El apetitoso menú ha trascendido de generación en generación, lo mismo que a manteles las principales celebraciones del año: el Día de la Madre, en primer lugar, el del Padre, el Día de la Mujer, de la Secretaria, de los enamorados.
“Para el Día de la Madre se duplica el personal de atención, y mis hermanas y mi hermano vienen remangaditos y con el delantal puesto a colaborar. Eso ha sido costumbre de toda la vida, y un homenaje a nuestra madre, alma y músculo del restaurante, donde sentimos su presencia viva, luego de su fallecimiento en 1990. La celebración se ameniza con el dueto de los hermanos Herrera”, resalta la señora Margoth.
Agrega que por las cincuenta mesas, que representan 200 comensales, han pasado personajes de la política y la vida nacional, entre los que destaca a Álvaro Gómez Hurtado, Alfonso Gómez Méndez, doña Nidya Quintero (“que se iba armada con su buen paquete de fritanga”), Gloria Valencia de Castaño (“invitó a mi madre a uno de sus programas”), Claudia de Colombia, la Orquesta Balalaika, Víctor Hugo Ayala...
“Ay –tercia doña Margoth–, Carlos Julio Ramírez.
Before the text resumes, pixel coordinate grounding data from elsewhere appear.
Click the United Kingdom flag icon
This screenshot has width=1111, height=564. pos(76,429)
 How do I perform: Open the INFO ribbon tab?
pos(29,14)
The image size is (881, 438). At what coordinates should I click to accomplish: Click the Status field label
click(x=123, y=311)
Me acuerdo cuando yo estaba en la flor de mi juventud, y me cantaba con ese vozarrón que se mandaba Muchacha de risa loca. También venían el general Matallana con su familia; Carlos Pinzón, el del Club de la Televisión, y su hermano Germán, el escritor. Muchas figuras del espectáculo y la farándula han pasado por el restaurante”.
Ubicado en la carrera 27A n.º 24-12, el movimiento a medio día en Magolita, Las Ojonas corre por cuenta de empresarios, profesionales, oficinistas y, de muchos años atrás, el personal médico y paramédico de la clínica San Pedro Claver, hoy clínica Méderi, en interrumpido periplo generacional que a menudo cumple a la cita con los sabores criollos.
Por los ojos
La guarnición de cocineras, meseros, auxiliares de mantenimiento y domicilios es contratada por nómina, con seguridad social, vacaciones y prestaciones, festejos y regalos de madre y fin de año. Doña Margoth recuerda con especial cariño a Celia Romero, oriunda del Valle de Tenza, una de las cocineras más recordadas de los 60. Hoy resalta, por su buena sazón, a Nelly Cuta, de Gámeza, con 10 años en el restaurante.
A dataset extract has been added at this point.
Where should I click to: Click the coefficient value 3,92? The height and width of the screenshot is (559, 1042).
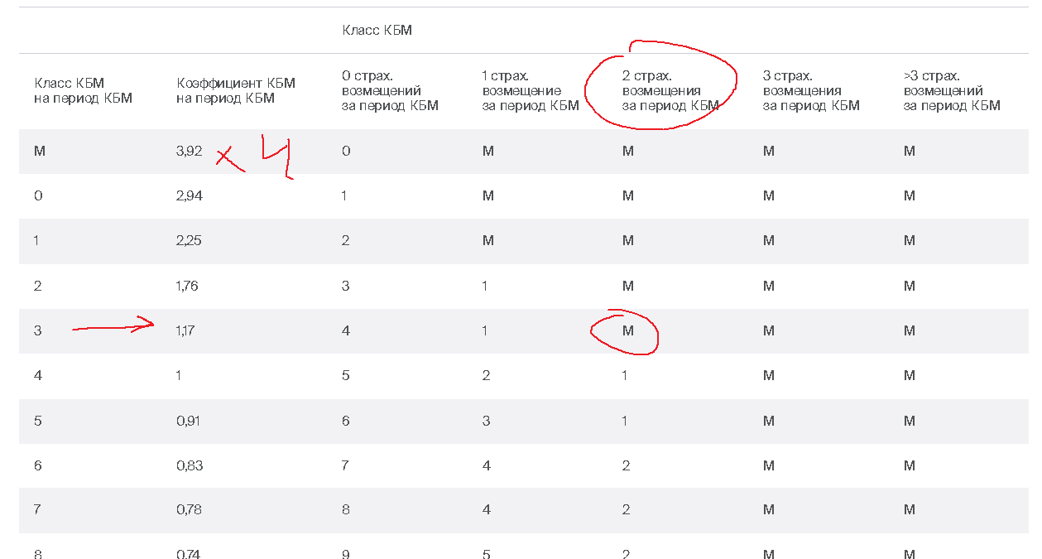[190, 151]
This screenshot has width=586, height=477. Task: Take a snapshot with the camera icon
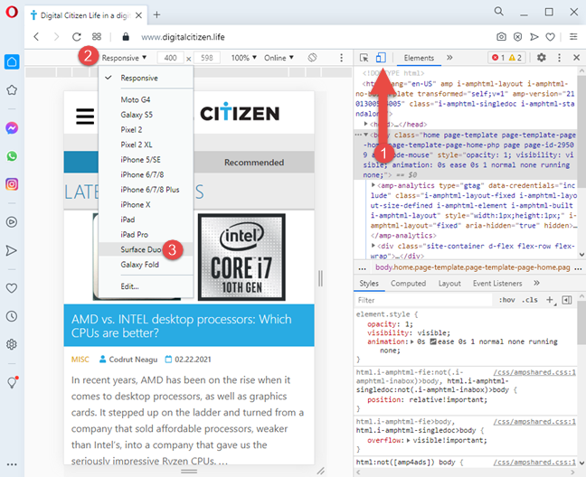[x=501, y=37]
De carácter recio y autoritario, enfermera de profesión, madre de dos hijos, uno zootecnista y una odontóloga, quienes le han dado tres nietos, doña Margoth Torres Alfonso ve por los ojos de Las Ojonas. Cada 15 días va a mercar a Corabastos, está pendiente del tejemaneje de cocina, del mantenimiento en general y de la elaboración del informe para el contador.
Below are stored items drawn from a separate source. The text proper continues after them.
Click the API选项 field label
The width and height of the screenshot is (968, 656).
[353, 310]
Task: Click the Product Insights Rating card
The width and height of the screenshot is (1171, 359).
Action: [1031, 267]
Dice que ha viajado por Europa, conoce México, Argentina, ha paseado por Colombia y se ha dado gusto probando lo mejor de la comida internacional, pero cuando regresa a su restaurante se sienta a degustar su plato preferido: los carnudos huesos de marrano.
“Vivo orgullosa de ser hija y aventajada discípula de la escuela culinaria de Magolita, maestra de la sazón boyacense. También muy agradecida con la clientela de toda la vida, los abuelos, los padres, los hijos y los nietos, que comparten en las mesas. Esos momentos de alegría, alrededor de nuestra cocina, son una bendición”, dice complacida Margoth.